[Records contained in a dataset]

* * * * * * * * *

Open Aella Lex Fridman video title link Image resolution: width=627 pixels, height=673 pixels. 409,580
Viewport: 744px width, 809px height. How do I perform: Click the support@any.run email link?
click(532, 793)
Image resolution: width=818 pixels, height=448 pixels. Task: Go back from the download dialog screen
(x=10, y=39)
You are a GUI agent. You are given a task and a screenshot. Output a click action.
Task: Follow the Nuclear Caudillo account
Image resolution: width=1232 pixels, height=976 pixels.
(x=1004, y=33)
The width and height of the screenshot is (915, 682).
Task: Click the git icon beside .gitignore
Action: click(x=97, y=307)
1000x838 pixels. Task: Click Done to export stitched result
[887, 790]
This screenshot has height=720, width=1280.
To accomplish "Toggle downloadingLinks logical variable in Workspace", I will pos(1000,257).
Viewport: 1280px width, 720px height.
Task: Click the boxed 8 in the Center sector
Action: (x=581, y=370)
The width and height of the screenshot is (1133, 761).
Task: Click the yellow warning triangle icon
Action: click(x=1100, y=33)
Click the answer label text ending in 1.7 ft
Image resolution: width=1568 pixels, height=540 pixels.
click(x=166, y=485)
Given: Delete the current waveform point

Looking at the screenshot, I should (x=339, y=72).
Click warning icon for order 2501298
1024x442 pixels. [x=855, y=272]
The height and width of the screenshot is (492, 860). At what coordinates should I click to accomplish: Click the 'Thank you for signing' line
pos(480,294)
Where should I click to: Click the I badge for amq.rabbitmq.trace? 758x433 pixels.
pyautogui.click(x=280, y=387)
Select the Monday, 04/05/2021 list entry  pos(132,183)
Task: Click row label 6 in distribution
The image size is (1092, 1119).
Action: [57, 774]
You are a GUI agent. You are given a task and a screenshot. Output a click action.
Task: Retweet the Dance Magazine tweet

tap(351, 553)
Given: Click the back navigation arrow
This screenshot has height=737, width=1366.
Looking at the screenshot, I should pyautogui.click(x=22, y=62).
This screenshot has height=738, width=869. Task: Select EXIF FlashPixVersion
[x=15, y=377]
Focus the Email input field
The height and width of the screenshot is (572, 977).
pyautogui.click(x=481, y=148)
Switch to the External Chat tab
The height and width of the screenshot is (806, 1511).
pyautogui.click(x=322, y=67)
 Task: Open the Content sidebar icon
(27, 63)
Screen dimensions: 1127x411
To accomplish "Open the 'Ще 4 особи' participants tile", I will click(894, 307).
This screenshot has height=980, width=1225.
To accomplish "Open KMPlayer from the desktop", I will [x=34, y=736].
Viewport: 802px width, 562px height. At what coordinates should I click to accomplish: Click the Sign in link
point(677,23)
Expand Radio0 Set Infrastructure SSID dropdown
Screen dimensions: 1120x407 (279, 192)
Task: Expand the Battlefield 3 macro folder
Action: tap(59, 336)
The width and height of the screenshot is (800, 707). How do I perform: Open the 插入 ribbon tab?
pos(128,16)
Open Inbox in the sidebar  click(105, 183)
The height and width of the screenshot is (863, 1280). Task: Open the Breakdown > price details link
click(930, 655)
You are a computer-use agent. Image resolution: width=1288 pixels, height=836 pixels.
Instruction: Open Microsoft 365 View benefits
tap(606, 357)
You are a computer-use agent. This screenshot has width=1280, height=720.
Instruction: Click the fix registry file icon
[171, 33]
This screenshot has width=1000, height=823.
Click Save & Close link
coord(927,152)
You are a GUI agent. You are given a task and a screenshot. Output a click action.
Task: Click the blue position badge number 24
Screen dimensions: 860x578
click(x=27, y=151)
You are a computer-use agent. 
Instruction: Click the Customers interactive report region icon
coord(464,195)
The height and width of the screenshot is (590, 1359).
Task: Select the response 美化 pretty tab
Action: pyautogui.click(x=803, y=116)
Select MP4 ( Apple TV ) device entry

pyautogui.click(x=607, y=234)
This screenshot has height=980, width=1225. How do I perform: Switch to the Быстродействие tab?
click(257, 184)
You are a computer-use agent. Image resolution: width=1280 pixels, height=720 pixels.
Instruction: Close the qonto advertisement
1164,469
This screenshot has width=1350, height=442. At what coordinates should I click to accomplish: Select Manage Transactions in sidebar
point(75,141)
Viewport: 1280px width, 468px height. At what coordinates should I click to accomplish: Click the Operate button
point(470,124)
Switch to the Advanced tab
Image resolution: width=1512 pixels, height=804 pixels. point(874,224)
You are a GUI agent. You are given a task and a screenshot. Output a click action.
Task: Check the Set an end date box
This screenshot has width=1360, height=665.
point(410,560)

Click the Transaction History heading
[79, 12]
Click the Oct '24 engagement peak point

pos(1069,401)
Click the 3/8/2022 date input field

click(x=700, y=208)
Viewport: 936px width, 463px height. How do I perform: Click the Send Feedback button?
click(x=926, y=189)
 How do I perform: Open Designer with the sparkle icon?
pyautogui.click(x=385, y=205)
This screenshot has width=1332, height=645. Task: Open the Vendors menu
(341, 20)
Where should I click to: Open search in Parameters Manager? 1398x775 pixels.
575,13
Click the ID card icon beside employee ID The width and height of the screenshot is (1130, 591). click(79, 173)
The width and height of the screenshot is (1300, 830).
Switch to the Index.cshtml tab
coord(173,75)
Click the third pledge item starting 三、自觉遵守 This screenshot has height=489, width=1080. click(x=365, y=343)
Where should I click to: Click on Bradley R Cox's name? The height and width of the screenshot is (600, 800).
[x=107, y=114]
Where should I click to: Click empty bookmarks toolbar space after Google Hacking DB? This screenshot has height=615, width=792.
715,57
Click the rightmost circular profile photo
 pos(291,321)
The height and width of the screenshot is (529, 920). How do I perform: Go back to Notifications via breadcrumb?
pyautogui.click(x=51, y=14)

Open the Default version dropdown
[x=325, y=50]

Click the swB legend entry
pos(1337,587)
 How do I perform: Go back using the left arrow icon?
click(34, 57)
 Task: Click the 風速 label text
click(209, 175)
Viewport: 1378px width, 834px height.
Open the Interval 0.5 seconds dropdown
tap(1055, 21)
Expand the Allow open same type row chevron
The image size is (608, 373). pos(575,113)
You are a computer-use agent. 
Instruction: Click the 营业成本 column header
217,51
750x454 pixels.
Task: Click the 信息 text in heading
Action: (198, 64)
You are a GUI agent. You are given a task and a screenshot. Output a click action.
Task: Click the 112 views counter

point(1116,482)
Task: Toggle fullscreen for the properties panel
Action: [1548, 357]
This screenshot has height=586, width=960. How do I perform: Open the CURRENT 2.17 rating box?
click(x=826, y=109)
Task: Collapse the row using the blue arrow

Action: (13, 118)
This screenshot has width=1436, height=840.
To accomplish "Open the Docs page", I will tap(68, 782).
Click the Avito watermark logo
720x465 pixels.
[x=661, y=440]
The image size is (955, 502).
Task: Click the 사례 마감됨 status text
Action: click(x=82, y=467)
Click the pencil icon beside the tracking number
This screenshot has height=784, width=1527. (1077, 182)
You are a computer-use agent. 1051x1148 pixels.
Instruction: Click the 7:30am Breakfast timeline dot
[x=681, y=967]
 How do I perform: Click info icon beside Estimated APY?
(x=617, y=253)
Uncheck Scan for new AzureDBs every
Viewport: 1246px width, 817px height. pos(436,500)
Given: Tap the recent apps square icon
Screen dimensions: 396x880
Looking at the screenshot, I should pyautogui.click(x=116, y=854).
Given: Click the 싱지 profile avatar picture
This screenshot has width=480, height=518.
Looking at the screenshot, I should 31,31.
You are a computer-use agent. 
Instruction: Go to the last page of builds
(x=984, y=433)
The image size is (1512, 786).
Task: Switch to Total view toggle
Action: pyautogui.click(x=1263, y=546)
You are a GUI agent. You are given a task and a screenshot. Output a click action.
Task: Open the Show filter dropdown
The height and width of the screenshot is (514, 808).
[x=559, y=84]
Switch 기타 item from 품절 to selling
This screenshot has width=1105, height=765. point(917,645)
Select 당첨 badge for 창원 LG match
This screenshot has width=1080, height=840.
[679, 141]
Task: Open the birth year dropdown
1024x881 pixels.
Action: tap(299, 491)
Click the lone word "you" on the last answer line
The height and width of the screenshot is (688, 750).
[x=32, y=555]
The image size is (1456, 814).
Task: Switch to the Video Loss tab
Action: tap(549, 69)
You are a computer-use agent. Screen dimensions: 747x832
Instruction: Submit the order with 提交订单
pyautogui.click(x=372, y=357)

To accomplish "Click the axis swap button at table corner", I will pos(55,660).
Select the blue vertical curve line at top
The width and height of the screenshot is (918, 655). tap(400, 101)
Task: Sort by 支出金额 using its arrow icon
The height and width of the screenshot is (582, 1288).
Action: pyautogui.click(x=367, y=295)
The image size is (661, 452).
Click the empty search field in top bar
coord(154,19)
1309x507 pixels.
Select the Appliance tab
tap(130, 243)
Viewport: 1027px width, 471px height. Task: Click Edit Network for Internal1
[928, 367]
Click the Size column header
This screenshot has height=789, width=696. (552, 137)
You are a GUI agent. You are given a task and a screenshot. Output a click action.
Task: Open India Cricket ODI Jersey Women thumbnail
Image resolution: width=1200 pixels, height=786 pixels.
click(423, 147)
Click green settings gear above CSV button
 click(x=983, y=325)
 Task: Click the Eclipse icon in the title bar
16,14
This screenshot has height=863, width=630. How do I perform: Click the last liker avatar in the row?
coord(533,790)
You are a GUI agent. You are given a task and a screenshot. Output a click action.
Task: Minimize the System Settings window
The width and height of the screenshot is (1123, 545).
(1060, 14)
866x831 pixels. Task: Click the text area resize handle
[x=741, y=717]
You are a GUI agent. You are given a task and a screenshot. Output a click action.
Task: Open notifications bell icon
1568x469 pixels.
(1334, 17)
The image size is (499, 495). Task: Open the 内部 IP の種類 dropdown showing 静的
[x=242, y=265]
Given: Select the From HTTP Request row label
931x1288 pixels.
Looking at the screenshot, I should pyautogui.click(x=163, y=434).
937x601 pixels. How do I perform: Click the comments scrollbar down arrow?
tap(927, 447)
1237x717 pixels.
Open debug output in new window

* * * * * * * * *

- What you will do -
Lines holding the word "window": say how many there are in the data, and nothing more.

- Result below -
2